● Extracted entries
** BEGIN **
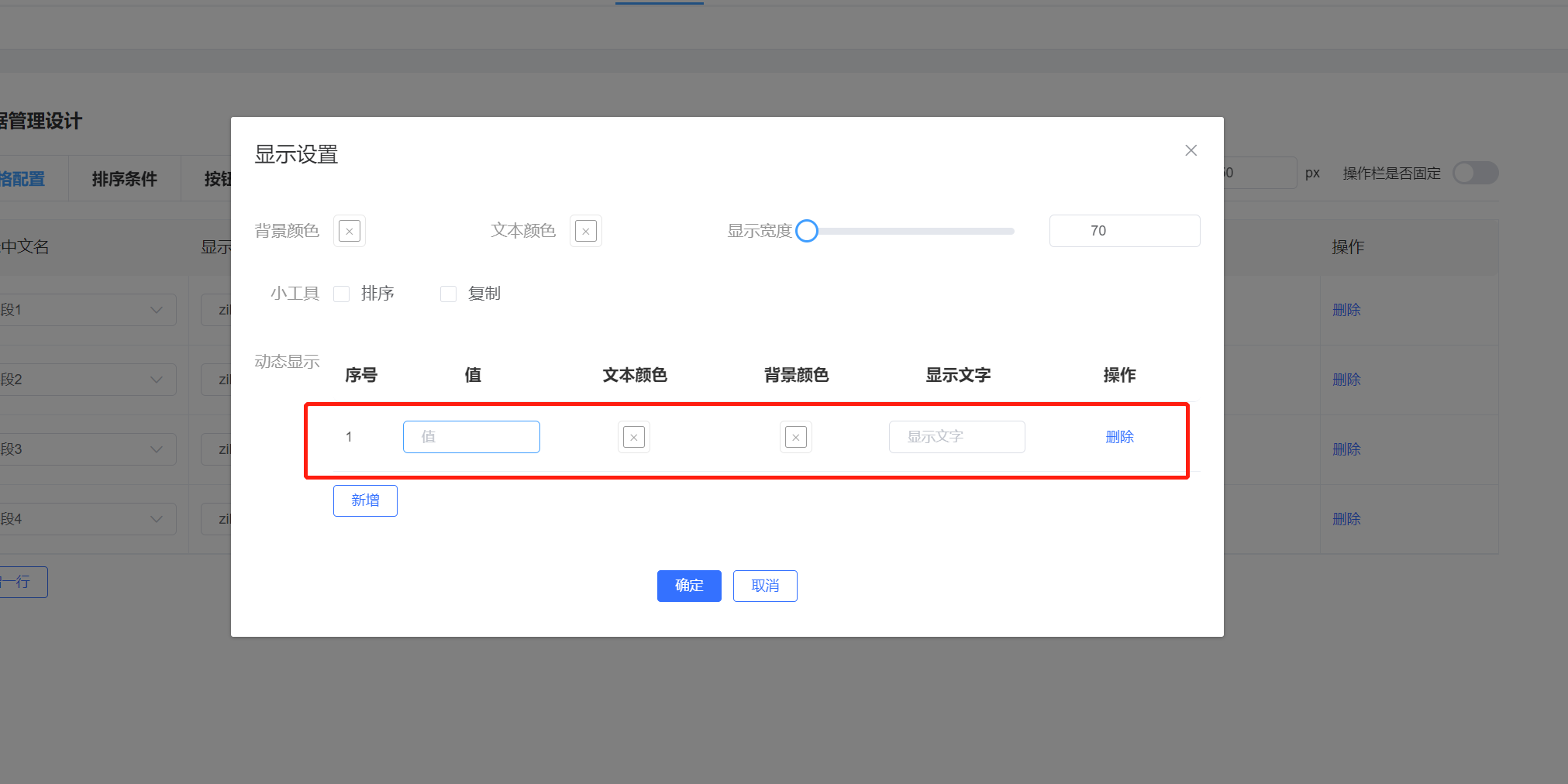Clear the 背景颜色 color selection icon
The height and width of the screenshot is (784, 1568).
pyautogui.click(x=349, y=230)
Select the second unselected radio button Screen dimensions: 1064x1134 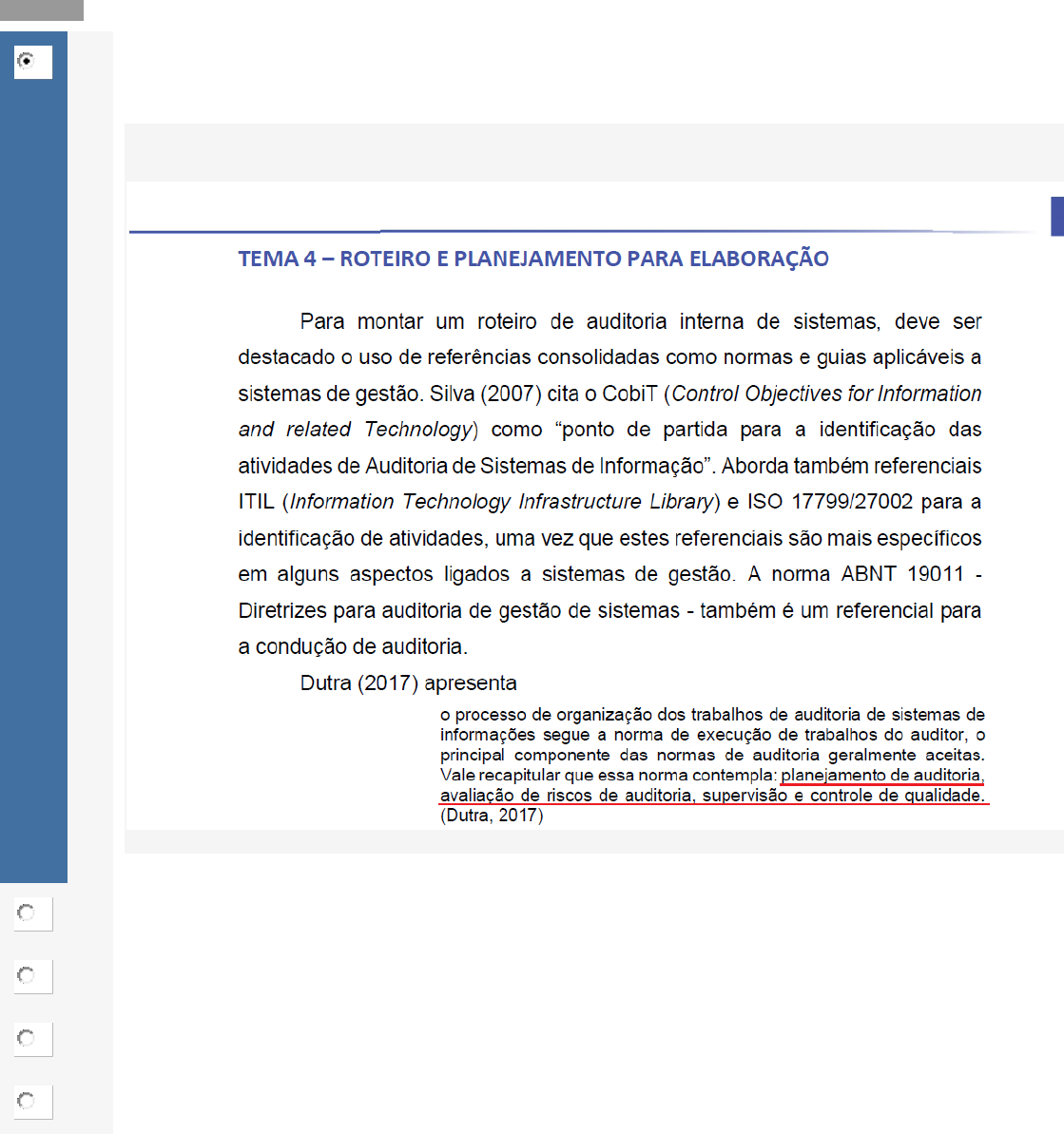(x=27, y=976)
** END **
** BEGIN **
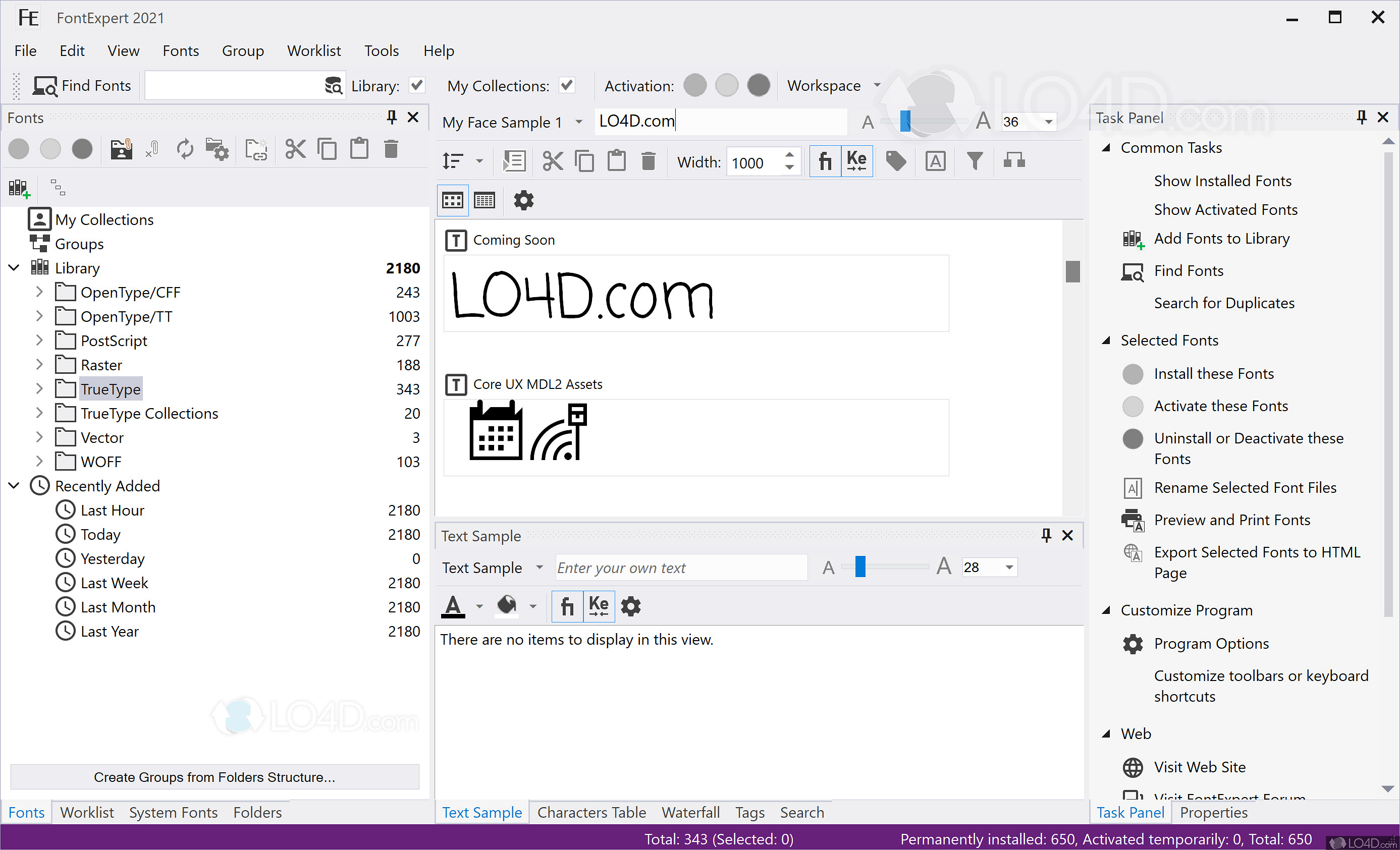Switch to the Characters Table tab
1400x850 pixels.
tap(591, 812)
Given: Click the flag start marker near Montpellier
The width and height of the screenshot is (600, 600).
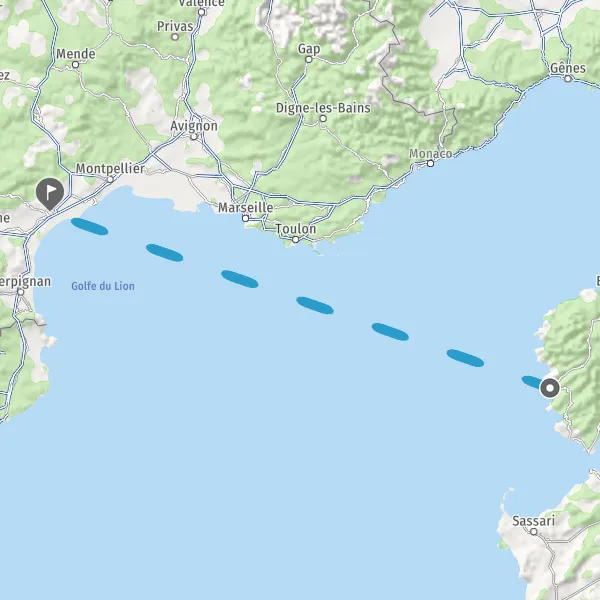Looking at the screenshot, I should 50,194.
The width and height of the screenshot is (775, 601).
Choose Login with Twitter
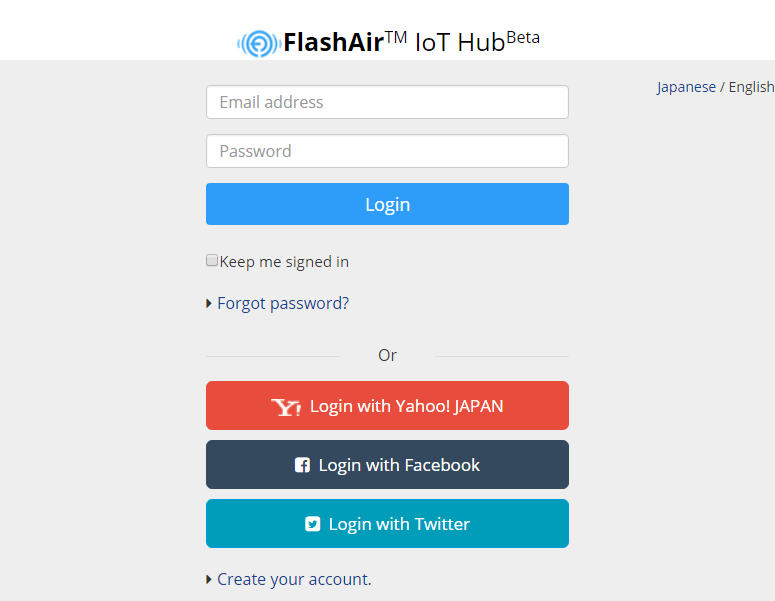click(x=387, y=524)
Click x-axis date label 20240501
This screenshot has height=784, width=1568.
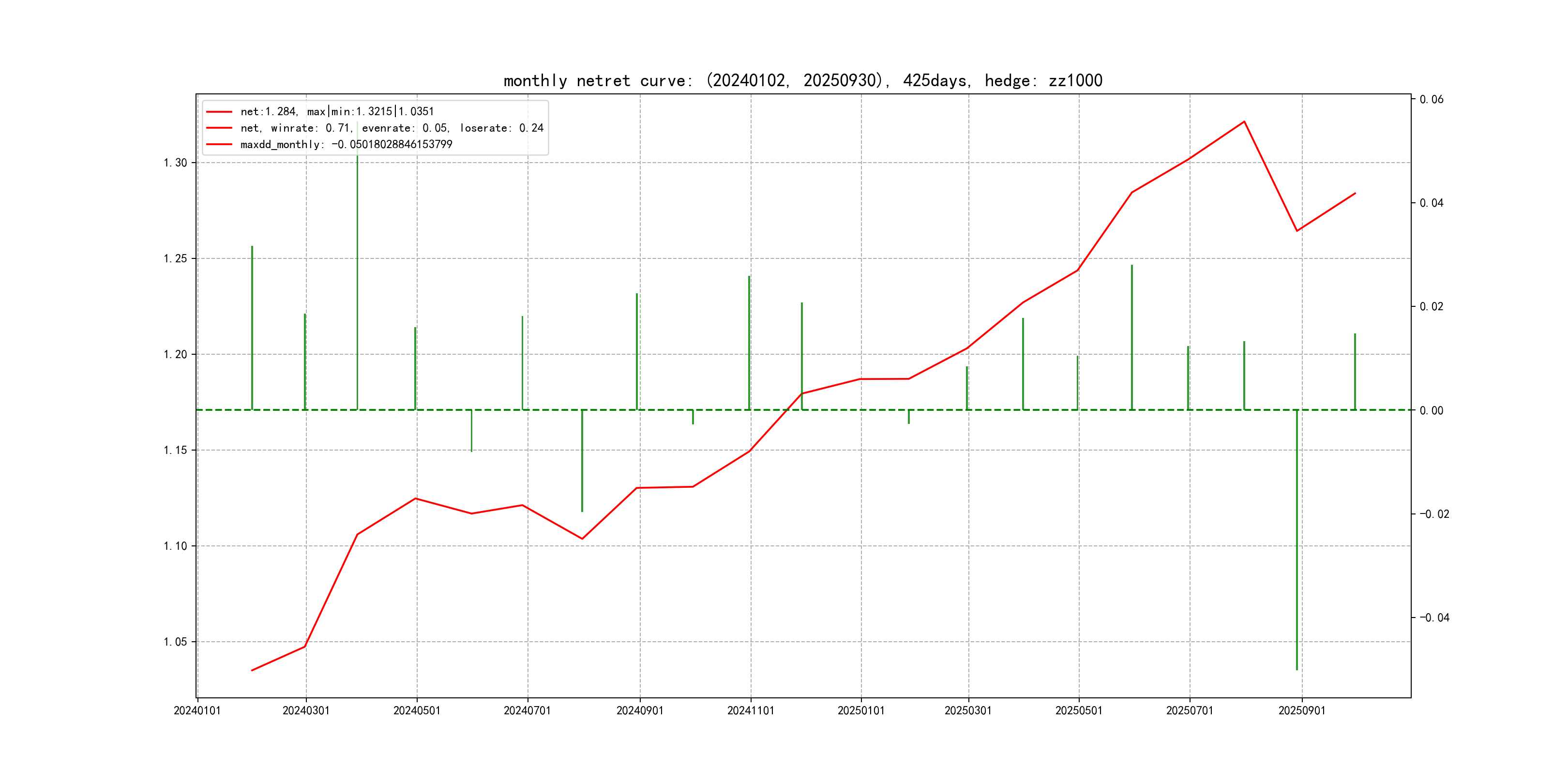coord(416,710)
** END **
● Stated task
In the material above, copy out the lines starting at the one containing "Click x-axis date label 20240501" and ending at the one containing "coord(416,710)", keeping both of those lines. Leave the pictures out of your answer.

● Final answer
Click x-axis date label 20240501
This screenshot has height=784, width=1568.
coord(416,710)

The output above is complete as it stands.